Improvement has been reported with the use of topical and systemic retinoids, topical and oral corticosteroids, salicylic acid, topical vitamin D analogues, and psoralen plus UVA (PUVA).[13]

One report suggests a role for zinc supplementation in patients with acrokeratosis paraneoplastica.[2]

Consultation with an internal medicine specialist for a malignancy workup is appropriate with an acrokeratosis paraneoplastica diagnosis.

Consultation with a hematologist, oncologist, otolaryngologist, pulmonologist, and/or gastroenterologist also can assist with focused evaluations related to acrokeratosis paraneoplastica.

The goal of pharmacotherapy in acrokeratosis paraneoplastica is to improve scaly lesions, reduce morbidity, and prevent complications.

Acitretin (Soriatane)

Acitretin is a metabolite of etretinate and related to both retinoic acid and retinol (vitamin A). Its mechanism of action is unknown. However, it is thought to exert its therapeutic effect by modulating keratinocyte differentiation, keratinocyte hyperproliferation, and tissue infiltration by inflammatory cells.

Salicylic acid topical

By dissolving the intercellular cement substance, salicylic acid produces desquamation of the horny layer of skin while not affecting structure of viable epidermis.

Hydrate the skin and enhance the effects of the medication by soaking the affected area in warm water for 5 minutes prior to use. Remove any loose tissue with a brush, wash cloth, or emery board and dry thoroughly. Improvement should generally occur in 1-2 weeks.

Calcipotriene (Dovonex)

Calcipotriene is a synthetic vitamin D-3 analog that regulates skin cell production and development. It inhibits epidermal proliferation, promotes keratinocyte differentiation, and has immunosuppressive effects on lymphoid cells. It is used in the treatment of moderate plaque psoriasis. Use 0.005% cream, ointment, or solution.

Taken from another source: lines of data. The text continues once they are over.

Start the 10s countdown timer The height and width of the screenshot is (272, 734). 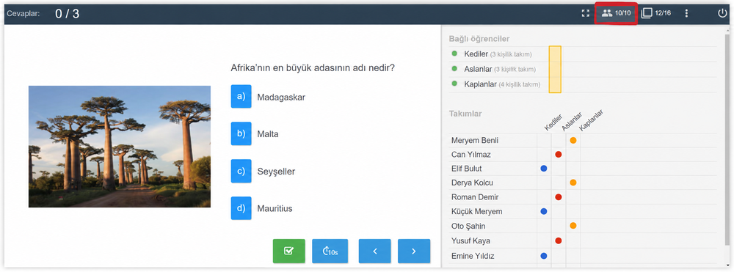[x=330, y=251]
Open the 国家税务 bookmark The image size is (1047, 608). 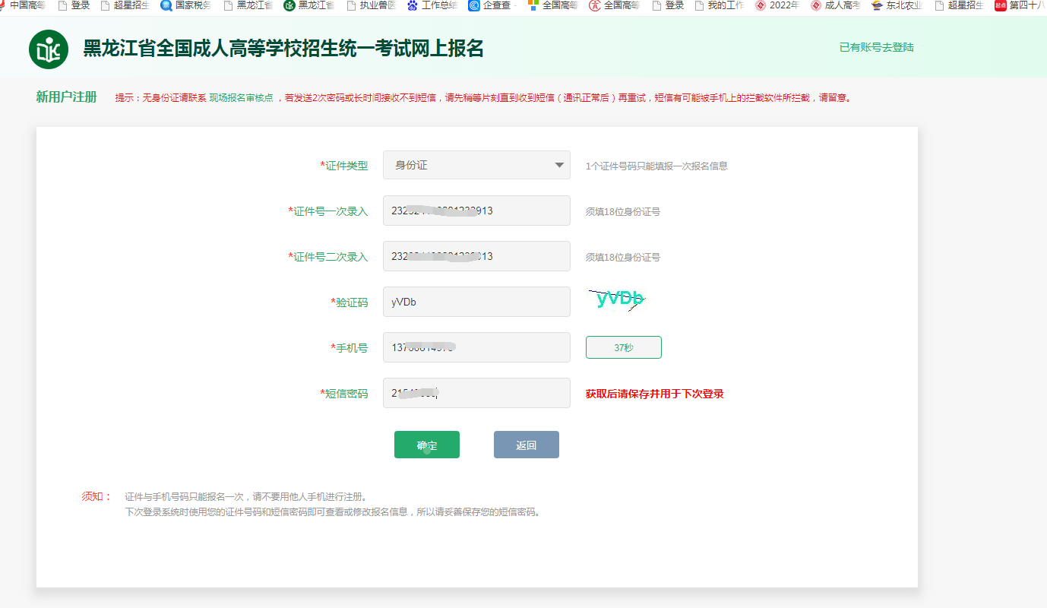(x=185, y=5)
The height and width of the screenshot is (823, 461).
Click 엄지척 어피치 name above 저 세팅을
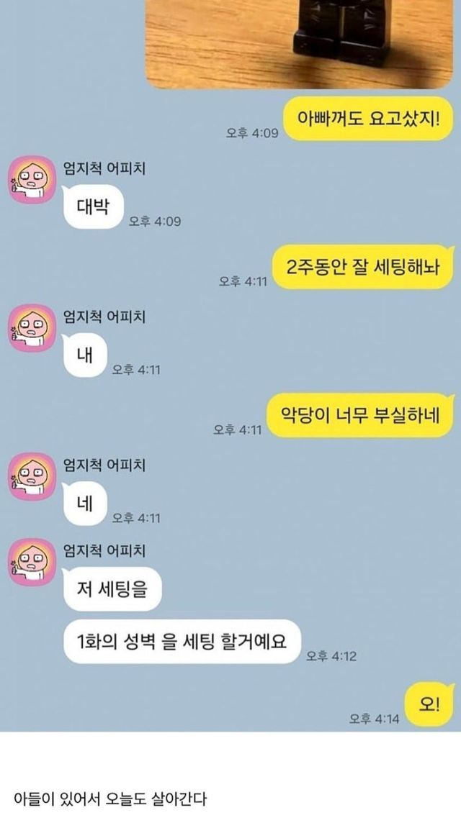coord(104,550)
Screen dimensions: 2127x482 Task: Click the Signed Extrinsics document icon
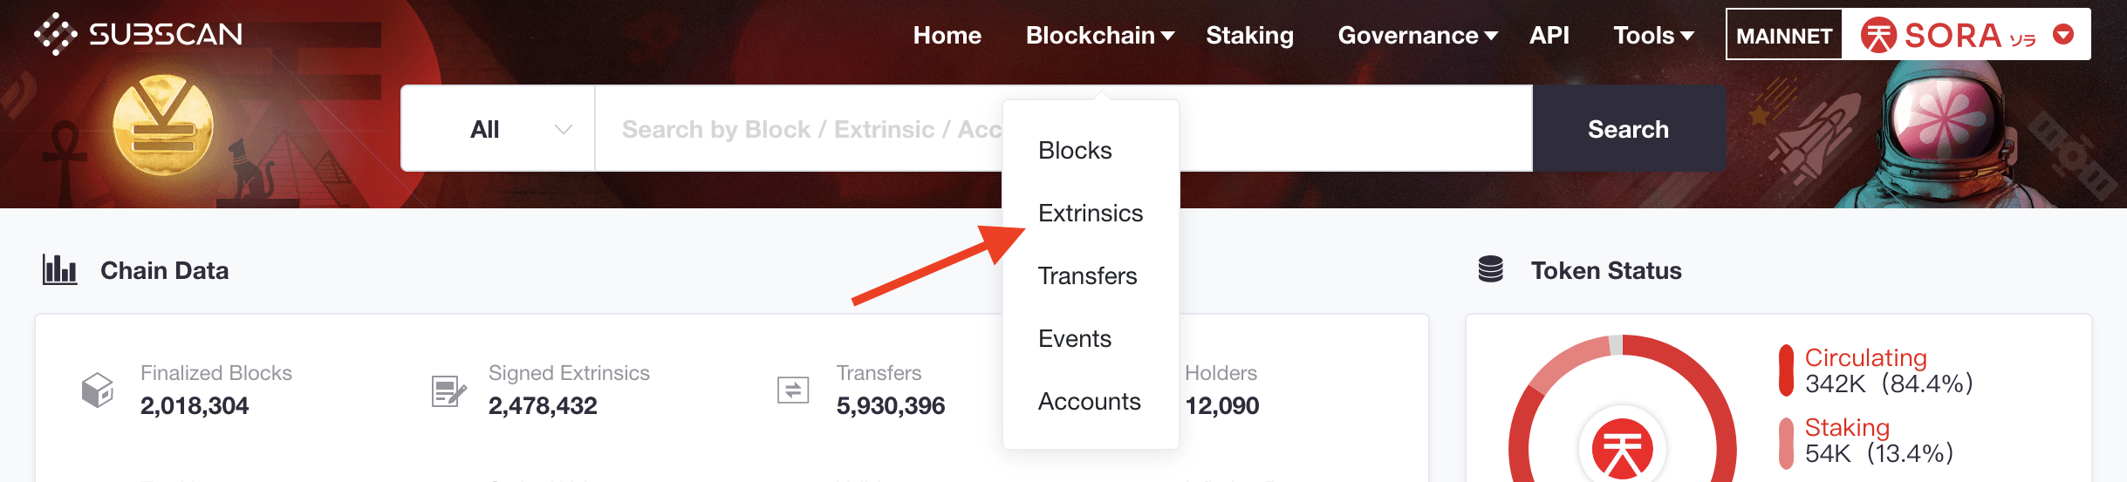coord(448,390)
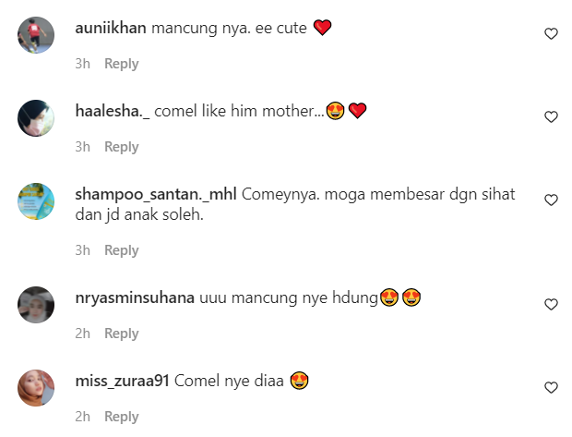Open auniikhan's profile picture
This screenshot has width=572, height=437.
tap(36, 35)
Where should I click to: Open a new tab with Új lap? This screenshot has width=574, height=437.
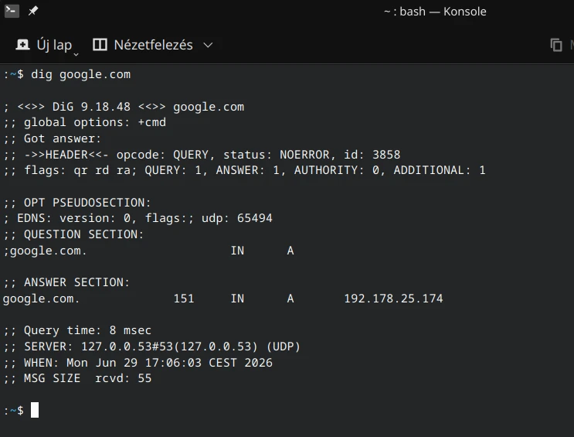point(44,45)
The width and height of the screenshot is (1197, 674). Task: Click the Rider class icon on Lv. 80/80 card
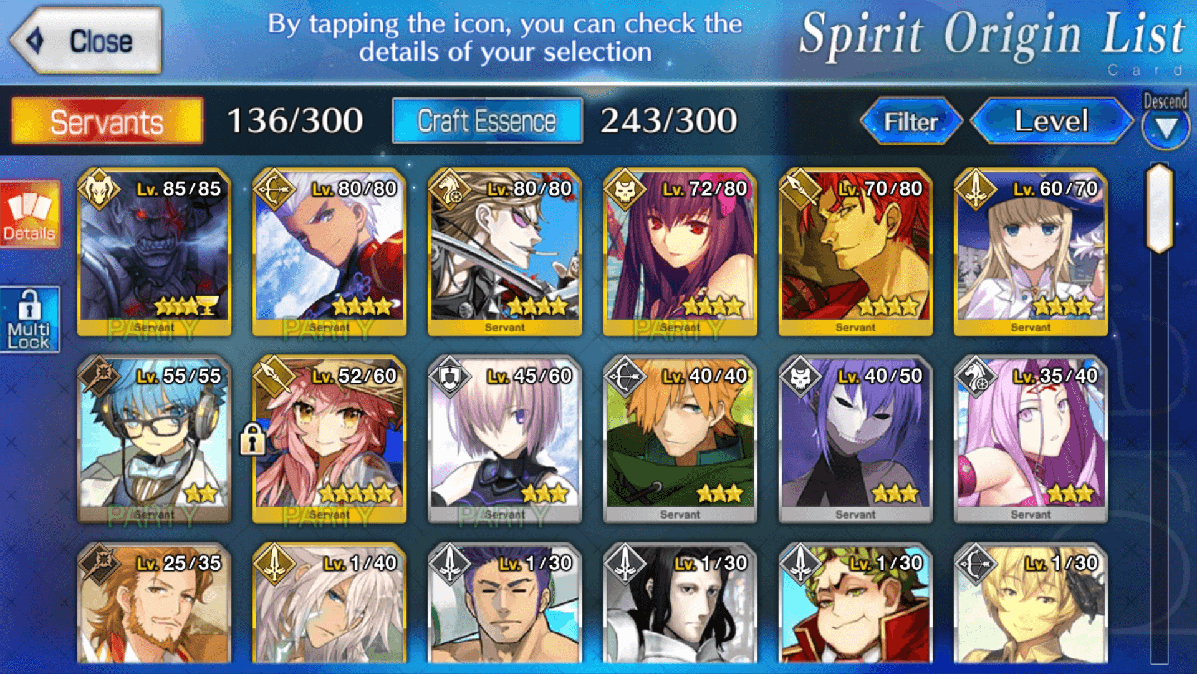(449, 189)
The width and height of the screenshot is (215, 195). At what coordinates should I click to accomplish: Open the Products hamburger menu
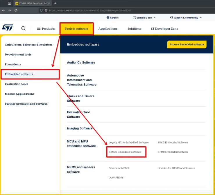point(46,29)
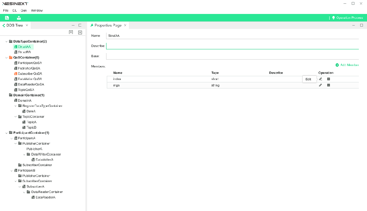Collapse the QoSContainer node

coord(6,58)
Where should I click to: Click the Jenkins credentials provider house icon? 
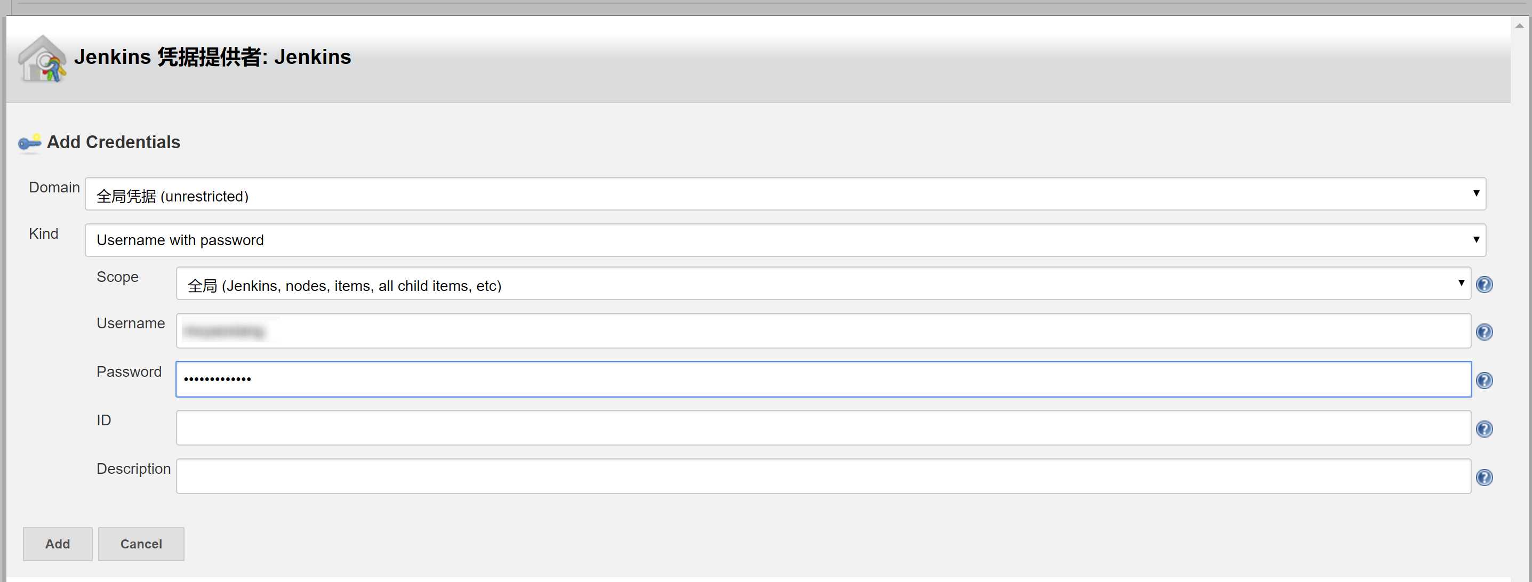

Cholecalciferol (Delta-D, Vitamin D-3)

Cholecalciferol stimulates the absorption of calcium and phosphate from the small intestine and promotes the release of calcium from bone into blood. It has antiproliferative and anti-inflammatory effects on skin.

Betamethasone topical (Diprolene, Betatrex)

Betamethasone topical is for inflammatory dermatoses responsive to steroids. It decreases inflammation by suppressing the migration of polymorphonuclear leukocytes and reversing capillary permeability.

Zinc

Zinc is a cofactor for more than 70 types of enzymes. It plays a role in many metabolic processes. A higher requirement may be indicated in pregnancy.

Use the sulfate or gluconate zinc salts. Zinc sulfate 4.4 mg = 1 mg of elemental zinc. Zinc gluconate 7.1 mg = 1 mg of elemental zinc.